ENTRIES SUPPLIED:
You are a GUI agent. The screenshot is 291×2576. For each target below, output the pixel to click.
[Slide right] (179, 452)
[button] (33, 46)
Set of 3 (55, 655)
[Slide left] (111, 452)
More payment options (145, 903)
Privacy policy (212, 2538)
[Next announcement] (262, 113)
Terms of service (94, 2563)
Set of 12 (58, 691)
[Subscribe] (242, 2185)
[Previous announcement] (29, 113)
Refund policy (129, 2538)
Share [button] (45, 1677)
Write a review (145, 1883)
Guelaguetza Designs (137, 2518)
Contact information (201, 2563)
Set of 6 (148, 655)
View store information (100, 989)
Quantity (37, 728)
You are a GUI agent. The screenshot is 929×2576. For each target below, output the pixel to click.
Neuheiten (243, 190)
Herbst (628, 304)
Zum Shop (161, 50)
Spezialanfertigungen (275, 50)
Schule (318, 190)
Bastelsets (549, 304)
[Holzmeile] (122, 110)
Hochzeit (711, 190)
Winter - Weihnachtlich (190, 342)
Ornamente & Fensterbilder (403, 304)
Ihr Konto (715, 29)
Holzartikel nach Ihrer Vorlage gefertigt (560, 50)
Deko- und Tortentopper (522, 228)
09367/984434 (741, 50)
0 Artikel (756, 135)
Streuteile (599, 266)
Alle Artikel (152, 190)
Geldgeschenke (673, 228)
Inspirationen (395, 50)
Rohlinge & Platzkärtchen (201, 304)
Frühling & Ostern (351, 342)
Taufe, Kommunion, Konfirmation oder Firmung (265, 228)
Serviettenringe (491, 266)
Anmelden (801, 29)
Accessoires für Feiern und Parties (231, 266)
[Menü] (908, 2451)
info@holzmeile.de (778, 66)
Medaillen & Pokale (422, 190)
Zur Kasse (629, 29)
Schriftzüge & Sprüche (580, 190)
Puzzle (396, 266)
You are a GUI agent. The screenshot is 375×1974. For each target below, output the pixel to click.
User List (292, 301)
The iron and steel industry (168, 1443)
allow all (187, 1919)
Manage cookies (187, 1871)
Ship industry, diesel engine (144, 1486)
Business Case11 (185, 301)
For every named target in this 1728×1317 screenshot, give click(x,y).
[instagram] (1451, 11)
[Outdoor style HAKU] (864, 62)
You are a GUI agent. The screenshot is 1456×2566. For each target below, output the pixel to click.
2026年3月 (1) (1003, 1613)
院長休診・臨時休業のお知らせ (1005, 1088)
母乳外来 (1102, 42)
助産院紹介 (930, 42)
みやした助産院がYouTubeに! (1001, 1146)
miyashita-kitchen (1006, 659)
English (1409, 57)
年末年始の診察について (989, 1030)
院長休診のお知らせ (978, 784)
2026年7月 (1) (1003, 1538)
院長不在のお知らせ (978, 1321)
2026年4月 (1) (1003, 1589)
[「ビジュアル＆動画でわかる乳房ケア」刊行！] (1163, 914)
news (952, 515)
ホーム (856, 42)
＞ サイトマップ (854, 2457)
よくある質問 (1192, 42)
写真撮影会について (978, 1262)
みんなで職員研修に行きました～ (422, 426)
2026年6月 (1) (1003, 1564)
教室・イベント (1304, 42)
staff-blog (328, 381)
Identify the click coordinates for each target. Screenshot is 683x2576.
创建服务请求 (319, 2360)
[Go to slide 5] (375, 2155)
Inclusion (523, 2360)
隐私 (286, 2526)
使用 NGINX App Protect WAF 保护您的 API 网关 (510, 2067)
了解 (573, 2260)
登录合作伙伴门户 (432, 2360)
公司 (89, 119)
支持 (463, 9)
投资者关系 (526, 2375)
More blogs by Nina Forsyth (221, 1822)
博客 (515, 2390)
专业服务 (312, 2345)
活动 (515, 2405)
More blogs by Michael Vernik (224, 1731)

WORK ORDER: Only lines that hold the string "More" belong in the answer, so copy every one of them from the records.

COMPLETED TASK:
More payment options (145, 903)
More blogs by Nina Forsyth (221, 1822)
More blogs by Michael Vernik (224, 1731)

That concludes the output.